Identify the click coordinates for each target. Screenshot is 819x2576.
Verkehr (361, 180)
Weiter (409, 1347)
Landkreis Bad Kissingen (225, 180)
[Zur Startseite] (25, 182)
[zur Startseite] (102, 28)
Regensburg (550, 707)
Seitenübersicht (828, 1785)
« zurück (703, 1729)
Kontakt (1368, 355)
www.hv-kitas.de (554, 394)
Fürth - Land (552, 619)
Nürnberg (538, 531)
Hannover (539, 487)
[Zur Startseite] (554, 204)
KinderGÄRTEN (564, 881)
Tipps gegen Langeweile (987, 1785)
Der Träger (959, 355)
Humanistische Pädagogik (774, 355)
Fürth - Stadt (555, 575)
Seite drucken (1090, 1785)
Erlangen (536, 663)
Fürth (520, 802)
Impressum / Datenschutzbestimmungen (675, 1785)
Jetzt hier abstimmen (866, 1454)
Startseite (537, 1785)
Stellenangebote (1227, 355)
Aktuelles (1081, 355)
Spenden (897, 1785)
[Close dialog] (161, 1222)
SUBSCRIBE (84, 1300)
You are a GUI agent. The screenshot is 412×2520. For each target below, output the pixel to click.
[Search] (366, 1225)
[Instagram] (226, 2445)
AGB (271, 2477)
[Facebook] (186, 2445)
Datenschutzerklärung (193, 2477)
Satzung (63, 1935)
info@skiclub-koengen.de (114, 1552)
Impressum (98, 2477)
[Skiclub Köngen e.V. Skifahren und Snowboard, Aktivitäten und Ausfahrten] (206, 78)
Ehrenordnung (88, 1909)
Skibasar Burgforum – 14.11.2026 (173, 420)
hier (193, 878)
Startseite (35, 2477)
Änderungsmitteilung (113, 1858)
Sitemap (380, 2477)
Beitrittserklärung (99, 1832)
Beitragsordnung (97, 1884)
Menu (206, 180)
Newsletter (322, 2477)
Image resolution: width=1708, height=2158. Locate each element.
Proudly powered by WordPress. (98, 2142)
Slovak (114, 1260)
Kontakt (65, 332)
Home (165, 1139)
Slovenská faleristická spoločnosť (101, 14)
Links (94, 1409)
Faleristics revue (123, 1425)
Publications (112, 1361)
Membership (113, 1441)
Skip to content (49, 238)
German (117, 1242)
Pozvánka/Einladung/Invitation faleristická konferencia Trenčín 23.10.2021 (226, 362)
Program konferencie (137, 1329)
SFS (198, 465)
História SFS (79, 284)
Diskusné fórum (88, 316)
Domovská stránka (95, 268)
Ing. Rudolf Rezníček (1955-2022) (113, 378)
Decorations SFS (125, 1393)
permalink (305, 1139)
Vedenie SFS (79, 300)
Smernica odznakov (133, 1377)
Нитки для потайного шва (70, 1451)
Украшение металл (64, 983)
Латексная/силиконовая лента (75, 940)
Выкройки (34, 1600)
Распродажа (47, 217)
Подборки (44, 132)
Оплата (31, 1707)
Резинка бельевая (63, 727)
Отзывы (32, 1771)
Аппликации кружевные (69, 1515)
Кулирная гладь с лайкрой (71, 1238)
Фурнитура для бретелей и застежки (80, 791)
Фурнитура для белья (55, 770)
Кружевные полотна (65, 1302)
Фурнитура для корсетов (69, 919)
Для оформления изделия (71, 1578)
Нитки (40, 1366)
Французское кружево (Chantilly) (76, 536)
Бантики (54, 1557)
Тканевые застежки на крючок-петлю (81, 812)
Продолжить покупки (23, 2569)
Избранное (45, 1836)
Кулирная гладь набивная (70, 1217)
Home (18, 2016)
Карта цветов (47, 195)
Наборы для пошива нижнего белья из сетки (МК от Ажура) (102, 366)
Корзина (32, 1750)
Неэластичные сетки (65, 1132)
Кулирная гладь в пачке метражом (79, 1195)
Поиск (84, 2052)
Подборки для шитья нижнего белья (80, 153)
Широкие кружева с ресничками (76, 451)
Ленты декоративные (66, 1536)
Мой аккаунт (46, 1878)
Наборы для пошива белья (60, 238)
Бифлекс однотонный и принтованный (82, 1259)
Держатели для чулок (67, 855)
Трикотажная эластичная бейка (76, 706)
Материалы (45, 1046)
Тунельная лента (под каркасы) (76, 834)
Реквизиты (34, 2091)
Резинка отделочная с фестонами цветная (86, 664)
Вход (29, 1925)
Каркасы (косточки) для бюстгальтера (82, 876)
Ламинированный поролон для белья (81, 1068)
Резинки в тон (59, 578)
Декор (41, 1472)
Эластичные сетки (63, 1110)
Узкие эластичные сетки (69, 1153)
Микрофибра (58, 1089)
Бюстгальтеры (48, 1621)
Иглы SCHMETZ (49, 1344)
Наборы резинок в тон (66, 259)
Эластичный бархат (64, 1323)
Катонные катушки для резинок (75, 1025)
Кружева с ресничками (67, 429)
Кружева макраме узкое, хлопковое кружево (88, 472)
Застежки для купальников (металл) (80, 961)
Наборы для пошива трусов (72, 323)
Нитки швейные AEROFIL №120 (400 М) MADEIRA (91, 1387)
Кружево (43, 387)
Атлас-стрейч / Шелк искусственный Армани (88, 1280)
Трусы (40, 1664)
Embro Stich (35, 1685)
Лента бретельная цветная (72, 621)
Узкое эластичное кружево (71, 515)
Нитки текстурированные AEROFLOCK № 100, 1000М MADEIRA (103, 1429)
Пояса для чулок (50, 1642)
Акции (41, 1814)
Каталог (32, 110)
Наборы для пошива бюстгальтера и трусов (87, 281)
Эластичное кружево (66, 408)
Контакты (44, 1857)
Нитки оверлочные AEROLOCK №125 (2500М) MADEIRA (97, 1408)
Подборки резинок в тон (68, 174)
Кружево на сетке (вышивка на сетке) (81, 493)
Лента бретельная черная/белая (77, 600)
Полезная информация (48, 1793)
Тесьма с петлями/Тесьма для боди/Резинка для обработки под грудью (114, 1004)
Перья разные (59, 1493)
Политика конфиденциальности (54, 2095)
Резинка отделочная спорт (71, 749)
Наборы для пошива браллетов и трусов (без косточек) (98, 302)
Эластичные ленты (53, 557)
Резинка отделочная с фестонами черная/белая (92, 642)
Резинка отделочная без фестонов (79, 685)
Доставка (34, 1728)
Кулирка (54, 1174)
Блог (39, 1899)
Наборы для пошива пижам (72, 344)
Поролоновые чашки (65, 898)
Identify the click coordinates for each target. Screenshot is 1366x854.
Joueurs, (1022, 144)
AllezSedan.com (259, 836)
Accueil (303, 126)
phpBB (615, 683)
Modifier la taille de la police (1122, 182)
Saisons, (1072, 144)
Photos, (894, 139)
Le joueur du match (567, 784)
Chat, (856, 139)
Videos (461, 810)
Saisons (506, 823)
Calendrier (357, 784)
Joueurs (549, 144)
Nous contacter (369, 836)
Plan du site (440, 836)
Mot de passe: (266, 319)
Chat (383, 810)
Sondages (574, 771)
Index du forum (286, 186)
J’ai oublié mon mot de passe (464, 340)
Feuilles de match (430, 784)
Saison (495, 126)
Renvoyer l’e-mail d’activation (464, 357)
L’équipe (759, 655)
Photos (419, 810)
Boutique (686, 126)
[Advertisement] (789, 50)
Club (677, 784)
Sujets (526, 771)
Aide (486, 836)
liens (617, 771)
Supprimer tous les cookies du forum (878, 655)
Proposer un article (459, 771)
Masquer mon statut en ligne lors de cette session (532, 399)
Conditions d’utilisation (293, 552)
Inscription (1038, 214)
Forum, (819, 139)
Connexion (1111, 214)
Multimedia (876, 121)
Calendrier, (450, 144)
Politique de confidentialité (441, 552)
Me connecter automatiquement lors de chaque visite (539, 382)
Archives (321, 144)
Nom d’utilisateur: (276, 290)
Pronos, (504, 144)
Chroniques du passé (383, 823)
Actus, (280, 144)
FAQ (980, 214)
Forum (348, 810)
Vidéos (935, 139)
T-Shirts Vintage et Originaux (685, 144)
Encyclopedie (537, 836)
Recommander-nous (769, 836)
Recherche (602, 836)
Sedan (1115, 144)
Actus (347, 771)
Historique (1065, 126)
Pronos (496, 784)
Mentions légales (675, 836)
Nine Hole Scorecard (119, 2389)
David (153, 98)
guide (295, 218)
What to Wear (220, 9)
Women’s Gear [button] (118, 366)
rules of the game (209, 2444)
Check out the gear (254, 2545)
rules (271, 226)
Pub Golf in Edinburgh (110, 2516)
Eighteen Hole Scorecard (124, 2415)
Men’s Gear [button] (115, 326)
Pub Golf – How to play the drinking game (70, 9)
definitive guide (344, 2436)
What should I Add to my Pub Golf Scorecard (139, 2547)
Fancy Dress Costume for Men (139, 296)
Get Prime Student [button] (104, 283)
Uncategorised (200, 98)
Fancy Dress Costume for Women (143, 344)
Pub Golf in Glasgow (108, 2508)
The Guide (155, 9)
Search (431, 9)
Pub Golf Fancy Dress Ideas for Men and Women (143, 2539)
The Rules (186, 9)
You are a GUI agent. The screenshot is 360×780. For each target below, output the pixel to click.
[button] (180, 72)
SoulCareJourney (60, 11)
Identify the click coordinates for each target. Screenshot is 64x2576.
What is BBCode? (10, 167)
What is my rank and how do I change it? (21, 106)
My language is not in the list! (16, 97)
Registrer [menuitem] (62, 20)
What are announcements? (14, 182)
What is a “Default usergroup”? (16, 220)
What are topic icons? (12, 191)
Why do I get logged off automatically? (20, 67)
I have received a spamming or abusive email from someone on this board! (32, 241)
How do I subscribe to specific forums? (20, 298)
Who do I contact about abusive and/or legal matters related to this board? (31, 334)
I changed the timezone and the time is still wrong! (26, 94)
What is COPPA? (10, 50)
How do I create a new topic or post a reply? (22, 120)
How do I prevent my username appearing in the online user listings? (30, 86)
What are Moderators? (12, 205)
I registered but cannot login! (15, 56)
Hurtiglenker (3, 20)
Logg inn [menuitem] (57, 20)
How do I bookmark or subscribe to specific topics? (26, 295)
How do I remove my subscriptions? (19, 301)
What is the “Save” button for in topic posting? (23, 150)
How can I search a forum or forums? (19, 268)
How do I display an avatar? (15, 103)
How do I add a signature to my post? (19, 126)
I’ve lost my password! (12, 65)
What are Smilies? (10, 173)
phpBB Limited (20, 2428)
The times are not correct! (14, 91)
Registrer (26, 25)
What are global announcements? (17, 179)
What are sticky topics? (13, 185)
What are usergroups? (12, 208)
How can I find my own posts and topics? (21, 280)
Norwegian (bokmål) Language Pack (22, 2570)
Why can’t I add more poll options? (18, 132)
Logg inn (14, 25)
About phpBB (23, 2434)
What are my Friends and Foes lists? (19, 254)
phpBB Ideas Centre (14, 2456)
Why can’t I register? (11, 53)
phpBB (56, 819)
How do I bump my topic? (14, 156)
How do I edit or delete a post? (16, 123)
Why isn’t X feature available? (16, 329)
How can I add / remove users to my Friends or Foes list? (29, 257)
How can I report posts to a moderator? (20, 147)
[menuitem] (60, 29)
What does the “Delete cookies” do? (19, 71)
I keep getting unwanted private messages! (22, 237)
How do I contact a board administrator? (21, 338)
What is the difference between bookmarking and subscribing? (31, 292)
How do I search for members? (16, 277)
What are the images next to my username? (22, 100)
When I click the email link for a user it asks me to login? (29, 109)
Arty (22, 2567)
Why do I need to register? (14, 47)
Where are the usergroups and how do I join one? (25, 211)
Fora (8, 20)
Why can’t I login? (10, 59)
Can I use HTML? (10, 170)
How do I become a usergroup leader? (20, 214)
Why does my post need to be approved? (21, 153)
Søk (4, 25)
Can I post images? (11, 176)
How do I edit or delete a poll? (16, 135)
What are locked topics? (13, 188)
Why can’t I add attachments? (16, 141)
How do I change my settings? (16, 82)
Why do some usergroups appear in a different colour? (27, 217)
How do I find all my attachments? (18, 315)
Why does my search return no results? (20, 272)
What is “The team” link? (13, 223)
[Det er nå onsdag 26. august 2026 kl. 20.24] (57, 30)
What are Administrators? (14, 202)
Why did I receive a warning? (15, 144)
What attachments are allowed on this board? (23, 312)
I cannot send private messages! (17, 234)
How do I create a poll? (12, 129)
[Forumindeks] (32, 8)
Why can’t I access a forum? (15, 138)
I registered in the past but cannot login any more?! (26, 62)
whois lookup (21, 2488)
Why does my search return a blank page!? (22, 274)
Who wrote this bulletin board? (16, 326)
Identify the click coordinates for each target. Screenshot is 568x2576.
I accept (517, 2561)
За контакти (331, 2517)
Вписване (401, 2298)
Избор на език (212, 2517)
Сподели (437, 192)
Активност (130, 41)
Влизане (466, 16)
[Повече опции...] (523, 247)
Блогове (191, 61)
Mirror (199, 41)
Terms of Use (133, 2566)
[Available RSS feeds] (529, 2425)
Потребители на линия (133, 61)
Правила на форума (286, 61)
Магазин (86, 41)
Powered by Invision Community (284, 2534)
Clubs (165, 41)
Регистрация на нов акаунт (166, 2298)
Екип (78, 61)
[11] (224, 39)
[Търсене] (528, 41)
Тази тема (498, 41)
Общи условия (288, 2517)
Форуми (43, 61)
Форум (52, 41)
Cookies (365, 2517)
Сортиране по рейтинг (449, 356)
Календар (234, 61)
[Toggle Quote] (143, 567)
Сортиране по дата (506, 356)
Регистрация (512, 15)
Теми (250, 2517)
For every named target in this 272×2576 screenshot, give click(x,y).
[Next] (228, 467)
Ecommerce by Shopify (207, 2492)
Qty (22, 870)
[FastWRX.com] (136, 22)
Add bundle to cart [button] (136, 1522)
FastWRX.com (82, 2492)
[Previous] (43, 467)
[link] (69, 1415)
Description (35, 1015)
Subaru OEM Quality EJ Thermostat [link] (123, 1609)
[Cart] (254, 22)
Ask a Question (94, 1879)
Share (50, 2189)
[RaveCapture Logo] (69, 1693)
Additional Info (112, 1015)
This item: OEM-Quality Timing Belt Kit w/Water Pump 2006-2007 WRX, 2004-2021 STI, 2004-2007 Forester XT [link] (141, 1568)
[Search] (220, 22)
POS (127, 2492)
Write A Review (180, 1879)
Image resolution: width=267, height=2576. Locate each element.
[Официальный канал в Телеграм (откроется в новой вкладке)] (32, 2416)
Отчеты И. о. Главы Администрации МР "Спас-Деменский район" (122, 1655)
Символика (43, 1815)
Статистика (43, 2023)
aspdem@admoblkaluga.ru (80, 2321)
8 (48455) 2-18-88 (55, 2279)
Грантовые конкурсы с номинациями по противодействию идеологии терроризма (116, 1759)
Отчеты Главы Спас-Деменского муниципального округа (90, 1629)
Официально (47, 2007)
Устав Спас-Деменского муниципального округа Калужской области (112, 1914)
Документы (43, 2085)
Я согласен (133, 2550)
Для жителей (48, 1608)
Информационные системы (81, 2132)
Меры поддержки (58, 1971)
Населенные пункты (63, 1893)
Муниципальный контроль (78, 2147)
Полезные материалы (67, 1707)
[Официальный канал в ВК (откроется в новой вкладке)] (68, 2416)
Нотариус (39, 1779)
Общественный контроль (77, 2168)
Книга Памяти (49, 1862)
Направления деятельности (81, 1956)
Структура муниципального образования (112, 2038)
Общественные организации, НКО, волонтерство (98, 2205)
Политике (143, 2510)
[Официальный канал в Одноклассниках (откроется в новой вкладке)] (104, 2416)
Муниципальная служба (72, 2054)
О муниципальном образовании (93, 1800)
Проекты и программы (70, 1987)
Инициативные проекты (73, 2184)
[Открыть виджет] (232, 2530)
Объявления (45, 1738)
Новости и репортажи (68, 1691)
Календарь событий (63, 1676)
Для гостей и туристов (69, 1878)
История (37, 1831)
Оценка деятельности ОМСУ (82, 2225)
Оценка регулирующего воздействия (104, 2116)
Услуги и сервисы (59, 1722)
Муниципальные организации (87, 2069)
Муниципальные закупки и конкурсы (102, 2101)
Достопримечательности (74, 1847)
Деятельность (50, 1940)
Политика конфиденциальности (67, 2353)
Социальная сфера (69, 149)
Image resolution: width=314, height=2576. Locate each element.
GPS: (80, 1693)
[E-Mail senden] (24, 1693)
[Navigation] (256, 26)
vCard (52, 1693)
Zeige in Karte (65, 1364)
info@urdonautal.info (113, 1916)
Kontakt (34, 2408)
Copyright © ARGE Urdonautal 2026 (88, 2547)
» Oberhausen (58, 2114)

------------

TASK BRIEF: When you answer, output each line of the data exactly as given, from its first line up to and including the one with "[Zur Startseite] (554, 204)".

ANSWER SPACE:
Identify the click coordinates for each target. Screenshot is 819x2576.
Verkehr (361, 180)
Weiter (409, 1347)
Landkreis Bad Kissingen (225, 180)
[Zur Startseite] (25, 182)
[zur Startseite] (102, 28)
Regensburg (550, 707)
Seitenübersicht (828, 1785)
« zurück (703, 1729)
Kontakt (1368, 355)
www.hv-kitas.de (554, 394)
Fürth - Land (552, 619)
Nürnberg (538, 531)
Hannover (539, 487)
[Zur Startseite] (554, 204)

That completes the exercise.